Grr... I woke up way too early today... And now it's not even worth going back to sleep. I think my point is, I'm bored and so I'm actually posting?
Oh man, junior year's been insane. If you don't know about everything leading up to this point, then that sucks, because I don't feel like explaining it. But there are some things bothering me that I'd like to get out there.
So, this girl right... I think she likes me... Actually, I know she does... a lot. And I know that I really like her too. I mean, getting to know her these past few months has been amazing. Well, it was complicated at first, but that was mainly me being dumb. But now everything's been worked out, er at least I think they've been. I definately get the feeling that she's still worried about things. Basically, she was(was? is? idk) worried that I didn't like her as much as she liked me. And we talked about all of this, and I tried to explain to her that that wasn't the case. But I think she still has her doubts.
I've never been one to be at a loss of words, er at least until now. I don't know. I've never had any real trouble telling someone the way I feel. But everytime I try to with her, I can't find the words I want/need. I'll attempt to start, but then all of the words just fall apart and get jumbled together as nonsense. I know what I want to say to her... er, maybe not, but I know what I feel. Putting my thoughts and feelings into words has never been too hard for me. And it's never made me this nervous.
I mean, this girl's crazy about me, so what the hell am I afraid of? Come on Chuck! Just tell her that you think she's wrong. That you're crazy about her too. That everytime you're on the phone with her, it makes you miss her so damn much. That spending time with her is what you look foward to the most each week. That when you are with her, you're the happiest you've been in a while. That even just holding her hand makes you take in a deep breath to try to hold on to that one moment. That that one moment makes you feel all warm and fuzzy. And that you want so bad to be with her.

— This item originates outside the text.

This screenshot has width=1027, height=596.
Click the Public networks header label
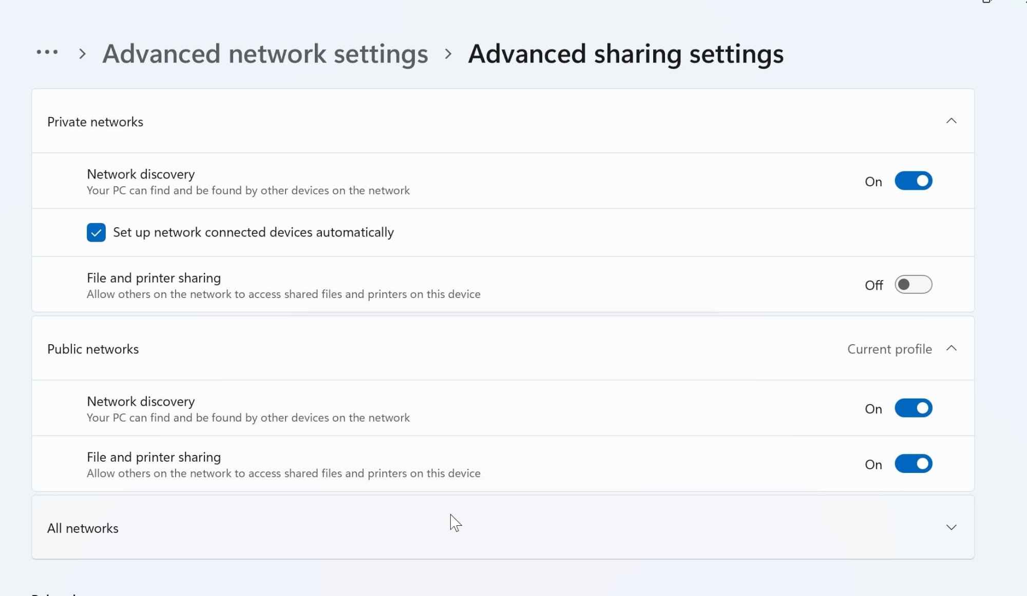pos(93,349)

Wow. Now why can't I tell her these things myself? No, instead I can only come up with, "I really do like you... a lot. And...asdfghjadsfg..." And now I have her worried about being a rebound girl or a chick on the side or whatnot. Whether or not this whole thing's mutual. Or if she's making a mistake by putting herself out there with me. I want to explain to her that none of that is true. I mean, I've tried to. It obviously wasn't too convincing, because even I can see that it didn't work.
I just want her to know how I really feel about her. And I'm having trouble saying it. I know what she needs to hear from me, so why is this so hard?